Naive Bayes
What is Naive Bayes
It is a classification technique based on Bayes Theorem with an assumption of independence among predictors. In simple terms, a Naive Bayes classifier assumes that the presence of a particular feature in a class is unrelated to the presence of any other feature. Naive Bayes model is easy to build and particularly useful for very large data sets. Along with simplicity, Naive Bayes is known to outperform even highly sophisticated classification methods.
Naive Bayes in Python
The naive bayes is created using text dataset in Python.The tweets are extracted on the hashtag "social worker" and hashtag "covid" . The motive behind collecting this text data was to understand the opinion of people regarding social workers and different tweets regarding covid. To get a quick overview of the data, a wordcloud of both the hashtags has been made.

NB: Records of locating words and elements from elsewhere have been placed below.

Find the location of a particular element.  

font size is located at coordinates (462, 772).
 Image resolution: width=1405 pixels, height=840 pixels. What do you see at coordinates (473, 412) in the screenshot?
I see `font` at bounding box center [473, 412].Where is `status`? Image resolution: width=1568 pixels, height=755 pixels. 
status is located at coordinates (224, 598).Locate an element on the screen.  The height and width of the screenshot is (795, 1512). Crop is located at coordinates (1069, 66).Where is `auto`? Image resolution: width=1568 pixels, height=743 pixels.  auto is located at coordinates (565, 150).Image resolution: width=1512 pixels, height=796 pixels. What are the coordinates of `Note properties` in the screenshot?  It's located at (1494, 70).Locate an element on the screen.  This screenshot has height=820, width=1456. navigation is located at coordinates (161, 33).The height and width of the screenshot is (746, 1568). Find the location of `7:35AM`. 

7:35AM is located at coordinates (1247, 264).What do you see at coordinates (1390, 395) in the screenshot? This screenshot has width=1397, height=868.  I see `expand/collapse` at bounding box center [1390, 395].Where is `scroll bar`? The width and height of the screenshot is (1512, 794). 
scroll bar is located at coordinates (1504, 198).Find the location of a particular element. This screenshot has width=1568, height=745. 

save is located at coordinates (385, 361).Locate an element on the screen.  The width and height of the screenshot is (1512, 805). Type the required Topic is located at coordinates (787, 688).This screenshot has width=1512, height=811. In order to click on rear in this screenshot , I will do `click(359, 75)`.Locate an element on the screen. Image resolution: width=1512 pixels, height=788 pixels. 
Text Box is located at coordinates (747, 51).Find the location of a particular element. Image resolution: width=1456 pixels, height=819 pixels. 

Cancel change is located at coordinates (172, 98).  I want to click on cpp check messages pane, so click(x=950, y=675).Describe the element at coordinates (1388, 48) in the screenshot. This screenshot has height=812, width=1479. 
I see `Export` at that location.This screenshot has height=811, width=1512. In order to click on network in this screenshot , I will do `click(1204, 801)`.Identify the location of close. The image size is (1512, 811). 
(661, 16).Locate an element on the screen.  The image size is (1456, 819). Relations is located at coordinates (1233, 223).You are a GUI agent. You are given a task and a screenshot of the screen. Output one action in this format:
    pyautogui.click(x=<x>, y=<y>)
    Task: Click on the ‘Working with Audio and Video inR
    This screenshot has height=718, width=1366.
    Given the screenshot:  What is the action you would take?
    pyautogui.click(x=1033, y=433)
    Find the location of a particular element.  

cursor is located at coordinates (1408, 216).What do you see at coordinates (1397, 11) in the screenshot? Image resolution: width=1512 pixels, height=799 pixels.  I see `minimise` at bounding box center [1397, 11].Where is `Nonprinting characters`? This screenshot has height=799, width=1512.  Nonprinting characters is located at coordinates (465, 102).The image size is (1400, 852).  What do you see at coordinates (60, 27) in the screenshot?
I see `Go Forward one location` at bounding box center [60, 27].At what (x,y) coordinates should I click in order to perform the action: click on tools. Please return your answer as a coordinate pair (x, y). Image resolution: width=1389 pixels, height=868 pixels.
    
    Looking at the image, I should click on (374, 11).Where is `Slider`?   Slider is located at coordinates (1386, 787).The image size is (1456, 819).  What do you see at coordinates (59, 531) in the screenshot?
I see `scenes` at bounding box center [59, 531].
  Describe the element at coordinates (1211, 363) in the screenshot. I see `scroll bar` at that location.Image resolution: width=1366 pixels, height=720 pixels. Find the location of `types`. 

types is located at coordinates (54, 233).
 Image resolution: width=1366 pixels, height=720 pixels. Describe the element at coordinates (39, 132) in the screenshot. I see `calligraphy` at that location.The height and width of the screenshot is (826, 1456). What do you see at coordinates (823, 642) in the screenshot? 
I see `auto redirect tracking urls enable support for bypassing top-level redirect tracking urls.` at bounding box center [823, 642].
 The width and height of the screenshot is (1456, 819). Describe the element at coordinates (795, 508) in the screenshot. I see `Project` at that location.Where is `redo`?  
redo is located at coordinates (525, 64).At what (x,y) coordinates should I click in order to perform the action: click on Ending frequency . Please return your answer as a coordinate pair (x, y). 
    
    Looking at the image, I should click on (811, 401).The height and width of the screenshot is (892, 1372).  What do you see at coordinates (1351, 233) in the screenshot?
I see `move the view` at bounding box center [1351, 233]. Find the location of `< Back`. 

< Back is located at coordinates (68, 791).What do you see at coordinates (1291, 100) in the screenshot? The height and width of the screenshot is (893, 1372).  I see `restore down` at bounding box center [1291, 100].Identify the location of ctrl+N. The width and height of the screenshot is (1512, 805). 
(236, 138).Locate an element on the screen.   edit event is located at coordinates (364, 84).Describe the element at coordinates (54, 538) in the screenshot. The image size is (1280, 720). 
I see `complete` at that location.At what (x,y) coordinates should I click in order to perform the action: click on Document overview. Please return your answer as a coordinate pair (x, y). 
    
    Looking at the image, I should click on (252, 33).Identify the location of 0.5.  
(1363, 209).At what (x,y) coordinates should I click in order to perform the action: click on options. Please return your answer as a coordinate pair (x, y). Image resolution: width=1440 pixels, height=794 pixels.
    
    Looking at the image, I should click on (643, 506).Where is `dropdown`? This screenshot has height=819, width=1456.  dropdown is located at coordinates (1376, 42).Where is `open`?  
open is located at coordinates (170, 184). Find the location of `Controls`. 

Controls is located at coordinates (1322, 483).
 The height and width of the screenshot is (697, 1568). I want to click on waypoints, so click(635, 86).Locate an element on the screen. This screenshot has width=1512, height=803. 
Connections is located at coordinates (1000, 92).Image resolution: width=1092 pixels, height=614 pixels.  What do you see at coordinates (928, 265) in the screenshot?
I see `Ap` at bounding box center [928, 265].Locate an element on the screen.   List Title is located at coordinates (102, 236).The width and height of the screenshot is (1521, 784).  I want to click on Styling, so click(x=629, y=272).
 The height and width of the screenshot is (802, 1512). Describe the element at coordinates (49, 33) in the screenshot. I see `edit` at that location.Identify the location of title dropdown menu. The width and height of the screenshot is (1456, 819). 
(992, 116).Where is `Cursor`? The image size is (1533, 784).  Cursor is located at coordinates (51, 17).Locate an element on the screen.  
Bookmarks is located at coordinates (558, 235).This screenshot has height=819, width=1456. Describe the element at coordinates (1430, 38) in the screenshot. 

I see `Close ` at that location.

Cleaning and formatting the dataset to the required format
There are a lot of unwated columns in the dataframe. These columns are dropped from the dataframe, retaining only the necessary columns. The stopwords are removed and the text is tokenized, lemmatized and stemmed. Countvectorizer is applied on the data to convert it to numerical format. Checking the balance of the label is very important before performing decision trees, as unbalanced dataset may lead to over or underfitting.
Model Building
The code to build the model can be found here
Before building the model, the dataset is split into training and testing sets. The split ratio is 0.75 of the total data in the training set and 0.25 data in the testing set. Three different naive bayes models are created. The Naive Bayes models differ due to hypertuning of different parameters. Mainly the alpha values.
Naive Bayes Model 1
This is the first naive bayes model. In this model, the hyperparameter are alpha = 1. In this model, the accuracy is 95%.
Naive Bayes Model 2
This is the second naive bayes model. In this model, the hyperparameter are alpha = 5. In this model, the accuracy is 95%.
Naive Bayes Model 3
This is the third naive bayes model. In this model, the hyperparameter are alpha = 0. In this model, the accuracy is 94%.
Conclusion
The Naive Bayes model classified tweets generated from Twitter into the hashtag class (socialworker and covid) of different tweets. The accuracy of the models are 95% and 94%. The accuracy is pretty high. With the collection of words, the model is able to predict or classify the tweets into particular classes.